Bayesian model selection applied to the analysis of fluorescence correlation spectroscopy data of fluorescent proteins in vitro and in vivo

Abstract

Fluorescence correlation spectroscopy (FCS) is a powerful technique to investigate molecular dynamics with single molecule sensitivity. In particular, in the life sciences it has found widespread application using fluorescent proteins as molecularly specific labels. However, FCS data analysis and interpretation using fluorescent proteins remains challenging due to typically low signal-to-noise ratio of FCS data and correlated noise in autocorrelated data sets. As a result, naive fitting procedures that ignore these important issues typically provide similarly good fits for multiple competing models without clear distinction of which model is preferred given the signal-to-noise ratio present in the data. Recently, we introduced a Bayesian model selection procedure to overcome this issue with FCS data analysis.
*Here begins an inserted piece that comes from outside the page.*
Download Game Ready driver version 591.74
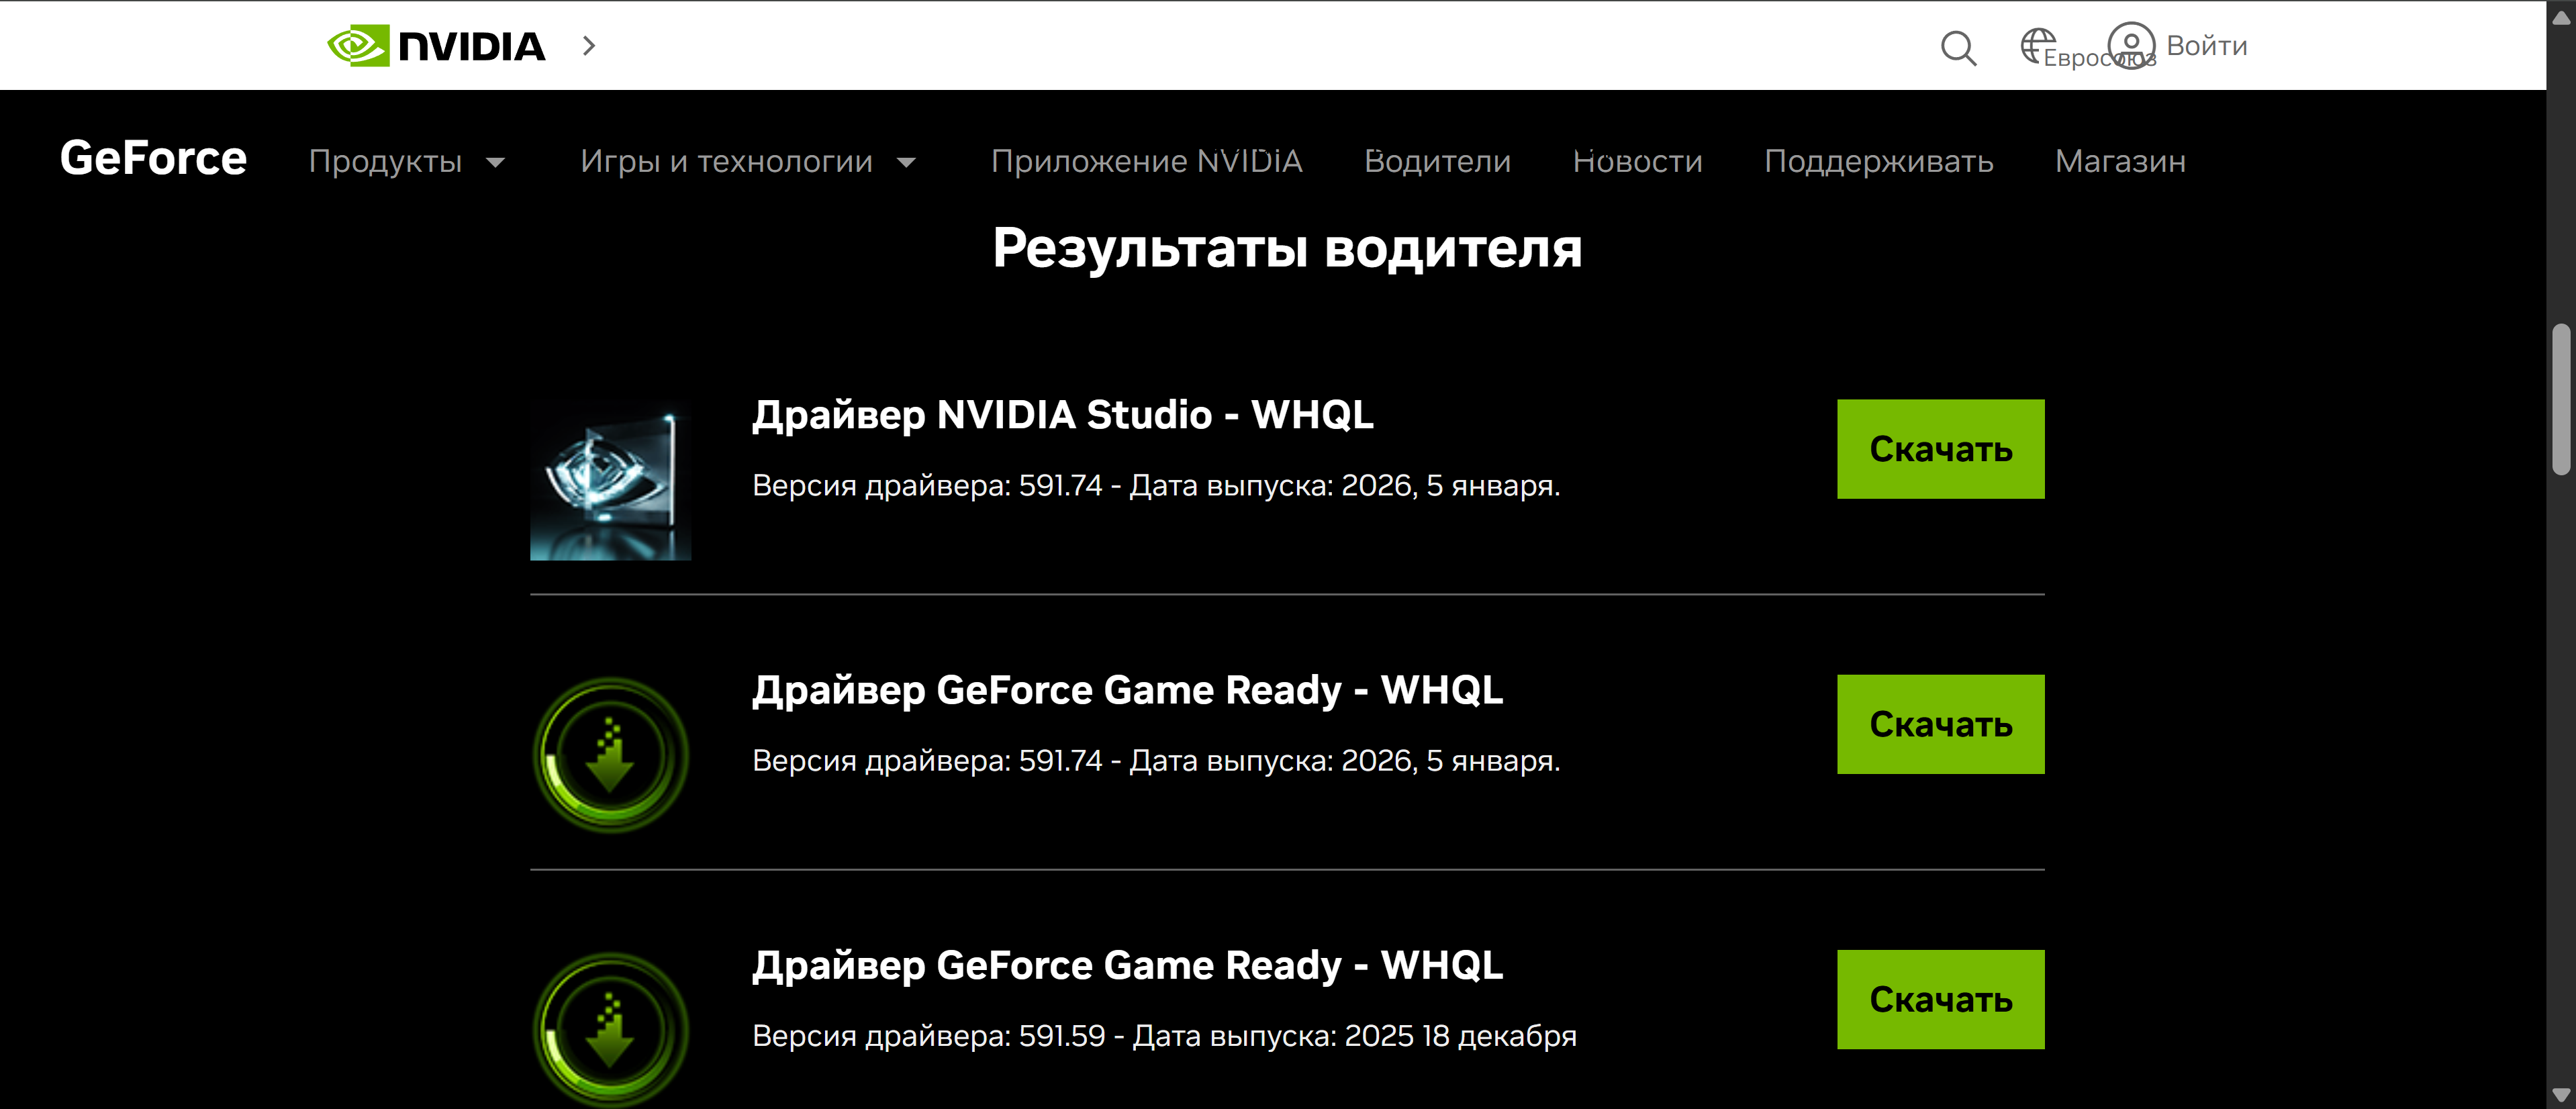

The method accounts for the highly correlated noise that is present in FCS data sets and additionally penalizes model complexity to prevent over interpretation of FCS data. Here, we apply this procedure to evaluate FCS data from fluorescent proteins assayed in vitro and in vivo. Consistent with previous work, we demonstrate that model selection is strongly dependent on the signal-to-noise ratio of the measurement, namely, excitation intensity and measurement time, and is sensitive to saturation artifacts. Under fixed, low intensity excitation conditions, physical transport models can unambiguously be identified. However, at excitation intensities that are considered moderate in many studies, unwanted artifacts are introduced that result in nonphysical models to be preferred. We also determined the appropriate fitting models of a GFP tagged secreted signaling protein, Wnt3, in live zebrafish embryos, which is necessary for the investigation of Wnt3 expression and secretion in development. Bayes model selection therefore provides a robust procedure to determine appropriate transport and photophysical models for fluorescent proteins when appropriate models are provided, to help detect and eliminate experimental artifacts in solution, cells, and in living organisms.

Figure 1

Blocking transformation and fitting to tested models. (A) Estimated noise level as a function of block-time for 10 nM EGFP at 10 kW/cm² with acquisition time of 40 s. The fixed point is at approximately 8 ms. Error bars: SD. (B) Fitting of evaluated models to ACF of EGFP calculated from the photon arrival time (PAT) trace. All fits were performed with 3D diffusion models.

Figure 2

ACFs under low and high excitation intensities of (A) Fluorescein and (B) EGFP in 1× PBS.

Figure 3

Model probabilities and model selection of EGFP in 1× PBS at different excitation intensities. The acquisition time of these measurements was 40 s. Model probabilities of (A) EGFP in 1× PBS. All fits were performed with 3D diffusion models. Model selection of (B) fluorescent proteins: EGFP (blue), EYFP (green), and mCherry (red) in 1× PBS. Error bar: SEM.

Figure 4

Model probabilities PMT-EGFP in CHO cells and its ACFs on membrane and in the cytoplasm. (A) Model probabilities for PMT-EGFP on the membrane under different excitation intensities. All fits were performed with 2D diffusion models with the triplet blinking time fixed at 20 µs. Error bars: SEM. (B) Normalized ACFs of measurement in the cytoplasm (red dotted line) and on the membrane (green dotted line) with fits (black line).

Figure 5

Model probabilities of EGFP labeled proteins measured in zebrafish embryos. Error bars: SEM. BV: brain ventricle.